Mike Tomlin Called Post-Christmas Meeting with One Major Purpose for ‘Bickering’ Steelers Defense
PITTSBURGH — The Pittsburgh Steelers have spent the last three weeks on defense leaving opposing players, as strong safety DeShon Elliott so eloquently put it, “fucking wide open.”
The culprit has been largely blamed on miscommunication in the secondary, but that was always an over-simplification of what’s been happening. Players have been playing hero ball. Players have been trying to over-compensate for others. Players have been getting themselves out of position trying to make plays.
After a third straight loss, and after multiple players in the locker room following the Christmas Day loss to the Kansas City Chiefs talked about more than just miscommunications, but effort level and want-to, Tomlin called the team into the facility on Thursday, Dec. 26 to hash out their problems and figure out a way forward.
“Last Thursday, we came in after Christmas Day’s game and met and analyzed not only that performance versus Kansas City, but really looked at some trends in most recent performances, and specifically some things that we have been talking about in this setting, things that have been building blocks for engineering victory for us,” Tomlin said.
Tomlin laid out the plan for the team to correct the mistakes it had made on tape. The feelings within the locker room? He left those for the players to sort out.
“You know, I didn’t do much about it, man,” he said. “They bicker because they care, and we weren’t playing well. And oftentimes the solutions are born out of out of conflict and confrontation, particularly when you’re in the business that we’re in. And so we’re not going to let an issue like that be a big issue. It’s really not. Guys expressing truth and working to seek solutions, and sometimes emotions are involved in that. And so most of the time, when you get out of those circumstances, you’re able to move on as a collective and I feel like we certainly have done that.”

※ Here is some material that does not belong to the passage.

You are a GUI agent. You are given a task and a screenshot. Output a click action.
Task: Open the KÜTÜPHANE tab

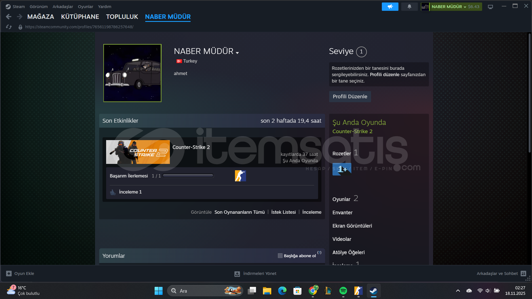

Despite Tomlin not delivering a specific message, it seems that the message he was hoping would get across, got across. There are no outside personalities left to bring into the locker room with one week left in the regular season. The Steelers themselves have to figure out what happened, why it happened, and how they’re going to move forward.
“The main thing is sticking together, knowing the guys the we have in this room, just sticking together, putting our heads down, and working,” linebacker Alex Highsmith said.
The Steelers defense will likely be better than it was the last three weeks moving forward. It’s been better than that — with most of the same players — for most of the season. They didn’t suddenly forget how to play football. They also played the three most difficult games of their entire 2024 schedule in an 11-day span, with two of them on the road. That takes a toll.
The Xs and Os fixes are part of the regular course of doing business as a football team.
But talk about effort, about want-to, about some players not pulling their weight or not everyone pulling in the same direction? That can sink a locker room. That can cause a team to play to worse than its talent level, and the Steelers certainly don’t have much room for error in that regard if they want to win in the postseason.
That’s why it was critical for the team to come together last week and bury their three-game losing streak.
“We can’t get engulfed by it,” Highsmith said. “We have to rally around each other in this locker room. We know the guys we have in this locker room and the talent we have. We’ve got the team to do it.”
It seems the non-message was communicated.
“It hit the team the right way,” Patrick Queen said on Monday. “We all care deeply about this game and the outcomes. When he breaks it down and is being transparent with us it makes us want to go out there and do our job. The meeting we had really opened things up.”
As the team got back together Monday after a mandated three-day break, Tomlin said he saw signs of progress in that regard.
“I feel really good about what I felt from them today,” he said. “We were very transparent about what needs to be done and our course of action in an effort to create it. But again, I think we show mentality with our urgency and how we work. And so, I’m excited about getting back on the grass tomorrow and starting the process, but some bright eyes man. Some rested faces. I felt real good about what we’re able to get done in a classroom-like setting this morning.”
Getting the locker room on the same page does not guarantee success, in this week or any other. The Cincinnati Bengals have been the hottest team in football since the clubs last met in November, and the Steelers have real problems to address on both sides of the ball.
“A lot of our issues or challenges are multi-layered and complex,” Tomlin said. “It’s just business in the NFL. It’s chess, not checkers. So, we’ve got to make some schematic adjustments. We’ve got to make some division of labor adjustments. But those are discussions that are ongoing week-in and week-out, even when you’re successful. And so, I’m not going to try to elevate that or mislead you like something is going on different. We’ve got to put together a good plan this week. We’ve got to do a really good job of presenting it to the guys. They’ve got to do a real good job of absorbing it and preparing individually and collectively, and then we’ll go into the stadium and play.”
Just because they’ve gotten the defense on the same page doesn’t guarantee success, but it is a pre-requisite. The communication must be better. The hero ball must stop. The lack of faith in one another’s ability to make plays must wane. That will determine whether or not Tomlin is able to pull his team and his defense out of yet another late-season slide.